Ancaman Deindustrialisasi dan Dampak PHK
Bane Raja Manalu menekankan pentingnya pemerintah memiliki data akurat, terutama dari sektor keuangan dan perbankan, untuk mitigasi dampak penutupan pabrik Sanken. Ia menambahkan, "Pemerintah harus punya data akurat seperti sektor keuangan dan perbankan untuk memitigasinya. Faktanya pabrik-pabrik tutup dan ribuan orang terdampak maka orang miskin baru akan bertambah." Pernyataan ini menggarisbawahi urgensi penanganan masalah ini, mengingat potensi peningkatan angka kemiskinan akibat PHK massal.
Anggota DPR tersebut juga menyoroti pentingnya perlindungan hak-hak pekerja yang terancam PHK. Pemerintah harus memastikan pemenuhan hak-hak pekerja sesuai dengan peraturan yang berlaku, termasuk pesangon dan jaminan sosial. Hal ini penting untuk meredam dampak sosial ekonomi yang mungkin terjadi akibat penutupan pabrik.
Lebih lanjut, Bane juga mendorong pemerintah untuk melakukan evaluasi dan pembenahan regulasi yang berkaitan dengan industri manufaktur. Ia menekankan pentingnya memperketat impor barang jadi untuk melindungi daya saing produk dalam negeri dan meningkatkan kualitas produksi domestik. Langkah-langkah konkret ini dinilai krusial untuk mencegah meluasnya dampak negatif penutupan pabrik Sanken.
Langkah Pemerintah dan Respon Kemenperin
Kementerian Perindustrian (Kemenperin) telah menyatakan bahwa penutupan pabrik Sanken di Cikarang merupakan permintaan langsung dari induk perusahaan di Jepang. Direktur Jenderal Industri Logam, Mesin, Alat Transportasi, dan Elektronika (ILMATE) Kemenperin, Setia Diarta, menjelaskan bahwa pabrik tersebut akan mengubah basis produksinya menjadi semikonduktor. Ini menunjukkan adanya pergeseran strategi investasi global yang perlu diantisipasi oleh pemerintah.
Meskipun Kemenperin telah mengetahui rencana penutupan tersebut, langkah-langkah konkret yang diambil untuk mengurangi dampak negatifnya masih perlu dikaji lebih lanjut.

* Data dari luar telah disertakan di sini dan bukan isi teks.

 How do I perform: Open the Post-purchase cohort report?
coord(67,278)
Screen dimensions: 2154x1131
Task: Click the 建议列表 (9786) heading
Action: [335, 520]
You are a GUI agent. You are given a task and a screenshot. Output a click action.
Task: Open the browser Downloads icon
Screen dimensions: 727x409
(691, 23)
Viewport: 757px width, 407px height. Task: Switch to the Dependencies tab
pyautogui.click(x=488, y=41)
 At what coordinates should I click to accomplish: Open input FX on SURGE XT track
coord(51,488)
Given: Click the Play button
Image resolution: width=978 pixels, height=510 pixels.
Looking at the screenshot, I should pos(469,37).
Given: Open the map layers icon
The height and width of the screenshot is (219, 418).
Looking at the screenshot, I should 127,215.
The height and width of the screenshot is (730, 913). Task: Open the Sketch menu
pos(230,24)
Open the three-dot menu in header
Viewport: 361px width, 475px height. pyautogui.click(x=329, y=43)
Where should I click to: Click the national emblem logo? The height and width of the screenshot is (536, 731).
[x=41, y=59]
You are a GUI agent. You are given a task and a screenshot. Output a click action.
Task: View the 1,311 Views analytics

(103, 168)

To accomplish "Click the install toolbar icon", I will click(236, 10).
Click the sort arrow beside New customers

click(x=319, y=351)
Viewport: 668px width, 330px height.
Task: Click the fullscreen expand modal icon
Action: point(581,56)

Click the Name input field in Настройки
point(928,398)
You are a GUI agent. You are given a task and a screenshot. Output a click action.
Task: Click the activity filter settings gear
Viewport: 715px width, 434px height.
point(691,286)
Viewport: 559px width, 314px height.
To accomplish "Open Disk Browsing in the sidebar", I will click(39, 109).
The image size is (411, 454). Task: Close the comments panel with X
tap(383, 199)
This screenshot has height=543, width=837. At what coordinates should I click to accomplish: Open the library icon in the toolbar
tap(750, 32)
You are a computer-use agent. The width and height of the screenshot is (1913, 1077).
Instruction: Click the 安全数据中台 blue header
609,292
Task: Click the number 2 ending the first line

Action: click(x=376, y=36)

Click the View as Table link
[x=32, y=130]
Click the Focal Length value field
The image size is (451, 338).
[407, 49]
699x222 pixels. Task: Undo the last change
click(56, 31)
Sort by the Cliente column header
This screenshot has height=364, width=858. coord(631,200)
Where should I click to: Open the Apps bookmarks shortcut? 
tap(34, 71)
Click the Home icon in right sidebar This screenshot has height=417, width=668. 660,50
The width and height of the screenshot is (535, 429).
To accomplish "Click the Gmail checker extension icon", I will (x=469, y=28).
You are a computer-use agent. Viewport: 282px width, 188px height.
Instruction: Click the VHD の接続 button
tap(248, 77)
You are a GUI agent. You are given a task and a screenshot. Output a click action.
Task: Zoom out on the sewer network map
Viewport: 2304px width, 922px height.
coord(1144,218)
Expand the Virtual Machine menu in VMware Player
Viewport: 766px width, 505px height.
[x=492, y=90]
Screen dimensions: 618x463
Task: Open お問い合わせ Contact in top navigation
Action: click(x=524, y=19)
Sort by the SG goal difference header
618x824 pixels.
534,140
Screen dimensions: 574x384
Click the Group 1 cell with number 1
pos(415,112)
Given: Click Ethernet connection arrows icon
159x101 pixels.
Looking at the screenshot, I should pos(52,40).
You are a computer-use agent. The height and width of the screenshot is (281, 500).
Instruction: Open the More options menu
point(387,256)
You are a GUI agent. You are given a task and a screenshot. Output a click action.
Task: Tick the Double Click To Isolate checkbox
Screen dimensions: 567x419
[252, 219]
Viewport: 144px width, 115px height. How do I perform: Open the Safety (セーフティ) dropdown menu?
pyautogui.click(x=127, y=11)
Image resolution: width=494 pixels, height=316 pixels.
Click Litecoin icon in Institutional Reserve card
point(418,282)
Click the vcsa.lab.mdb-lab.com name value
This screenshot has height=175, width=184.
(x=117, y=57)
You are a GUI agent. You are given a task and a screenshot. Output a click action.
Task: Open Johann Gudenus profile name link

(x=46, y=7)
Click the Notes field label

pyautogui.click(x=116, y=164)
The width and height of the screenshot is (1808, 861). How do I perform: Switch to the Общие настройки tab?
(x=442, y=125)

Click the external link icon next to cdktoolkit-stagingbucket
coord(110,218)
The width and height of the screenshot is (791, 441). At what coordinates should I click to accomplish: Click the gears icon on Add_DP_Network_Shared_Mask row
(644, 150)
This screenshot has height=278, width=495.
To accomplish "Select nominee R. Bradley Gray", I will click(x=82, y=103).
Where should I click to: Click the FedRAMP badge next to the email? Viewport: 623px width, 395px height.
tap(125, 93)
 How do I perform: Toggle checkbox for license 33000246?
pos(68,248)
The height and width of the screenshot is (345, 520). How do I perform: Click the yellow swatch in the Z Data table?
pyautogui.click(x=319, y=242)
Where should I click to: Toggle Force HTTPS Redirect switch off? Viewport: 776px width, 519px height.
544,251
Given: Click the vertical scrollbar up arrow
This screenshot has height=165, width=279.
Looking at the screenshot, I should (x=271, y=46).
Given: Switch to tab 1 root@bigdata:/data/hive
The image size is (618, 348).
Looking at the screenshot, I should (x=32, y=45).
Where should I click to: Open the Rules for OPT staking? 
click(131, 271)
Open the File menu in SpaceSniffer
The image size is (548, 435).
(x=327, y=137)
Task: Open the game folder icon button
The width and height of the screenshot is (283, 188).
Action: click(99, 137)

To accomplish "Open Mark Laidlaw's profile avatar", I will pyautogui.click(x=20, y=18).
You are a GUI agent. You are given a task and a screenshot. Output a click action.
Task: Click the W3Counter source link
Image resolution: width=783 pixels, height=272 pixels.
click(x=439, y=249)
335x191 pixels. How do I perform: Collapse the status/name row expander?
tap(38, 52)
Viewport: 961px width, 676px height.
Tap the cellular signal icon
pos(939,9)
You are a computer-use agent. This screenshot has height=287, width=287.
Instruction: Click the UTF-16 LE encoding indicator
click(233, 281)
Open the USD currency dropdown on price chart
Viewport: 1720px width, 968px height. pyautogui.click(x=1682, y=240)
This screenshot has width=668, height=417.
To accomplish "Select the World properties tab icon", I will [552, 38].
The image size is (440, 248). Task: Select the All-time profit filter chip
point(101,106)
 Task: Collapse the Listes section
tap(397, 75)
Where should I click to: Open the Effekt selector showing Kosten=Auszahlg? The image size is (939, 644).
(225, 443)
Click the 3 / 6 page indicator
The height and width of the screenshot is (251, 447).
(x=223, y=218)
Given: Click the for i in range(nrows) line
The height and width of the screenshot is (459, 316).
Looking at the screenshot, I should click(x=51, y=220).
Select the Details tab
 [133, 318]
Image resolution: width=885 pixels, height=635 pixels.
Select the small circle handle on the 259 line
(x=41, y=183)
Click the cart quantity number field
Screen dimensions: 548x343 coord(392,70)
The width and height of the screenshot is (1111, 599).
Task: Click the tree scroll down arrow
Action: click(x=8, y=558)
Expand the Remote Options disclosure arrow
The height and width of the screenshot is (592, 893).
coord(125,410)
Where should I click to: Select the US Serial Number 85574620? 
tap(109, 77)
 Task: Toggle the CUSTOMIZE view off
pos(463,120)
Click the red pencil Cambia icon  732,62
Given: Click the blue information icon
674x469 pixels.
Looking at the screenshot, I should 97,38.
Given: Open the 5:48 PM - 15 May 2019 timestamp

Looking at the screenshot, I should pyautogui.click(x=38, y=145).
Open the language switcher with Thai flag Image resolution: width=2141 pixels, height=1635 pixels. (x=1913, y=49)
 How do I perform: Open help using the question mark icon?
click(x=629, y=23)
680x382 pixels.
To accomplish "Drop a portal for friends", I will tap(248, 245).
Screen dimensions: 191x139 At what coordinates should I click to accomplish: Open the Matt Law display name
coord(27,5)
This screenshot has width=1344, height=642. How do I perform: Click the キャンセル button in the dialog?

Pemerintah perlu mempertimbangkan berbagai strategi, termasuk pelatihan dan penempatan kembali tenaga kerja yang terkena PHK, serta dukungan bagi industri dalam negeri untuk meningkatkan daya saingnya.
Penutupan pabrik Sanken juga menjadi momentum bagi pemerintah untuk melakukan evaluasi menyeluruh terhadap kebijakan industri nasional. Pemerintah perlu memastikan iklim investasi yang kondusif bagi industri manufaktur di Indonesia, sehingga dapat mengurangi ketergantungan pada investasi asing dan menciptakan lapangan kerja yang lebih berkelanjutan.
Pemerintah perlu segera merumuskan strategi jangka panjang untuk menghadapi tantangan deindustrialisasi. Hal ini mencakup peningkatan daya saing industri dalam negeri, diversifikasi produk, dan pengembangan inovasi teknologi. Dengan demikian, Indonesia dapat mengurangi ketergantungan pada sektor tertentu dan menciptakan perekonomian yang lebih resilient.
Penutupan pabrik Sanken menjadi peringatan penting bagi pemerintah untuk lebih proaktif dalam mengantisipasi perubahan dinamika global dan dampaknya terhadap industri dalam negeri. Langkah-langkah yang tepat dan terintegrasi sangat diperlukan untuk meminimalisir dampak negatif dan memastikan kesejahteraan pekerja serta pertumbuhan ekonomi yang berkelanjutan.